Description

This graduate course will provide a research-oriented overview of the key concepts in natural language processing (NLP) and the techniques used for statistical modeling of natural language data. We will introduce and discuss several NLP tasks, including but not limited to text classification, sentiment analysis, information extraction, language modeling, syntactic parsing, and semantic analysis.

Lectures are held on Tuesdays and Thursdays at 6:00-7:15pm in the Physics Building Room 203.

Instructors and TAsOffice Hours
Abulhair SaparovAfter class
Nathaniel GetachewWednesdays 4:30-5:30pm, DSAI B061
Yunxin SunThursdays 4:00-5:00pm, DSAI B047


Grading

  • Homework assignments: (30%) There will be 2-3 homework assignments that would require solving both open questions and programming assignments.
  • Paper critique: (10%) Students will also have to submit a paper critique of a recent NLP research paper.
  • Final project: (30%) Students will have to submit a final project. It will be completed in teams of 3-4. Students will be expected to select a topic, submit a proposal, implement the project and submit a final report.
  • Final exam: (30%) There will be a written in-person final exam at the end of the course.


Schedule

Note the following schedule is subject to change throughout the course.

DateTopicResources
08/26Lecture 1: Introduction to NLP[slides]
08/28Lecture 2: Text Classification[slides]
09/02Lecture 3: Language Modeling 
09/04Lecture 4: Recurrent Neural Networks 
09/09Lecture 5: LSTMs and GRUs 
09/11Lecture 6: Attention and Transformers 
09/16Lecture 7: Transformers II 
09/18Lecture 8: Scaling 
09/23Lecture 9: Prompting 
09/25Lecture 10: Reinforcement Learning 
09/30Lecture 11: Reinforcement Learning II 
10/02Lecture 12: Efficiency 
10/07Lecture 13: Efficiency II 
10/09TBA 
10/14Fall Break: No class
10/16Lecture 14: Efficiency III 
10/21Lecture 15: Efficiency IV 
10/23Lecture 16: Efficiency V 
10/28Lecture 17: Efficiency VI 
10/30Lecture 18: Mixture of Experts and Retrieval 
11/04Lecture 19: Computational Linguistics and Morphology 
11/06Lecture 20: Syntax 
11/11Lecture 21: Syntax II 
11/13Lecture 22: Syntax III 
11/18Lecture 23: Syntax IV and Semantics 
11/20Lecture 24: Semantics II 
11/25TBA 
11/27Thanksgiving: No class
12/02TBA 
12/04Lecture 25: Semantics III 
12/09Lecture 26: Multi-modal NLP 
12/11Lecture 27: Multi-modal NLP II 


Late Policy

Assignments are to be submitted by the due date listed. Each person will be allowed a total of 5 late days which can be applied to any combination of assignments during the semester without penalty. After that, a late penalty of 15% per day will be assigned. Use of a partial day will be counted as a full day.

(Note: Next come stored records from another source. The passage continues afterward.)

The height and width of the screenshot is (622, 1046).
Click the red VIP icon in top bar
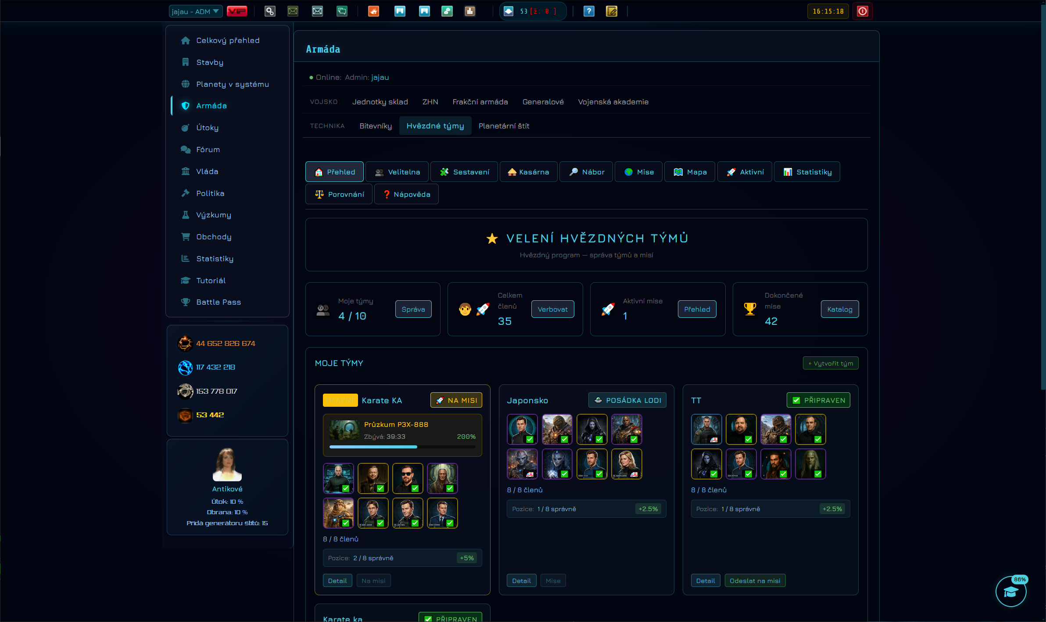[237, 11]
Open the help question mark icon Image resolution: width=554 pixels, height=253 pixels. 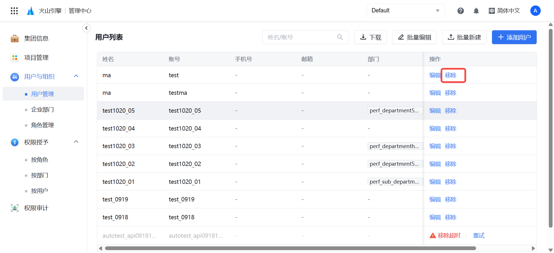[461, 11]
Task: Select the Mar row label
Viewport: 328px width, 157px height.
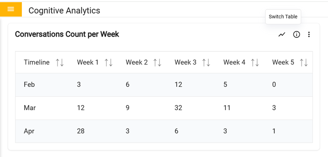Action: pos(30,108)
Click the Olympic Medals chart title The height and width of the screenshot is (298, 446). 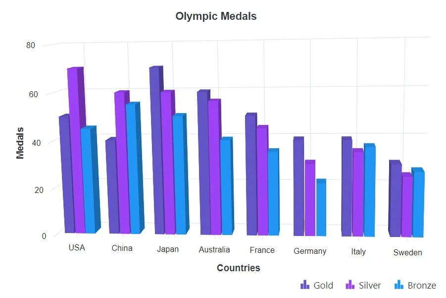216,16
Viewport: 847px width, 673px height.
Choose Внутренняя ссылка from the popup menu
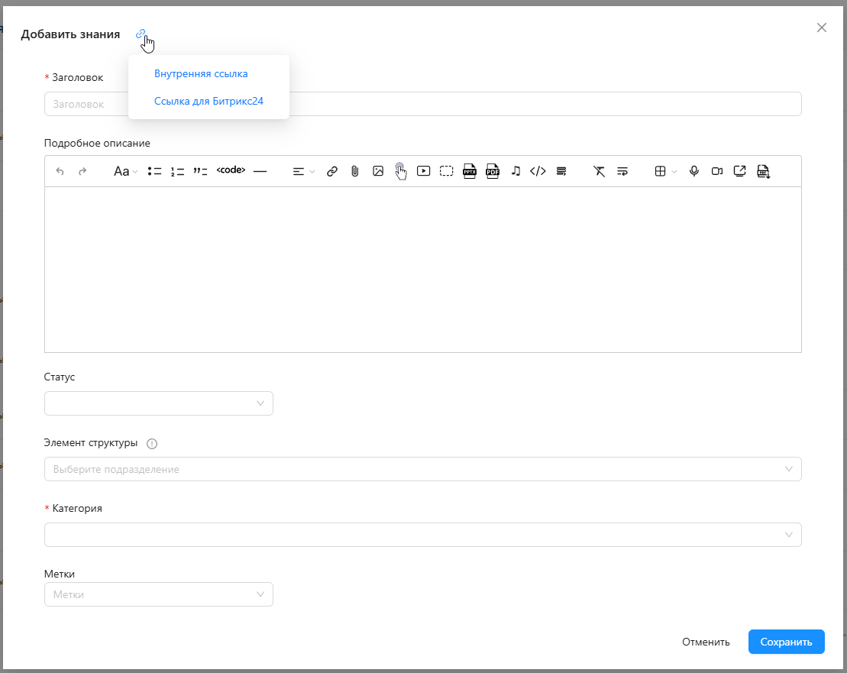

Use of extension days must be stated explicitly in the late submission (either directly in the submission header or by accompanying email to the TA), otherwise late penalties will apply. Extensions cannot be used after the final day of classes (i.e., May 9th 11:59pm).

Extension days cannot be rearranged after they are applied to a submission. Use them wisely!

Assignments will NOT BE accepted if they are more than five days late. Additional extensions will be granted only due to serious and documented medical or family emergencies.


Academic Honesty

Please read the departmental academic integrity policy. This will be followed unless we provide written documentation of exceptions. We encourage you to interact amongst yourselves: you may discuss and obtain help with basic concepts covered in lectures or the textbook, homework specification (but not solution), and program implementation (but not design). However, unless otherwise noted, work turned in should reflect your own efforts and knowledge. Sharing or copying solutions is unacceptable and could result in failure. We use copy detection software, so do not copy code and make changes (either from the Web or from other students). You are expected to take reasonable precautions to prevent others from using your work.


Policy on Use of Generative AI

Students are not only permitted but encouraged to use generative AI tools such as ChatGPT if they find the tools to be helpful. These tools can help to accelerate low-level tasks, such as writing boilerplate code. However, we urge students to be wary of the output of such models on some tasks. These tools can be very effective for tasks such as paraphrasing or correcting grammar, but they do produce errors on other tasks, such as analysis of research papers or scientific scrutiny of an experimental setup. Be very mindful when using such tools to generate code, as they will insert bugs (often making unnatural/non-human mistakes, which can be sometimes very difficult to detect).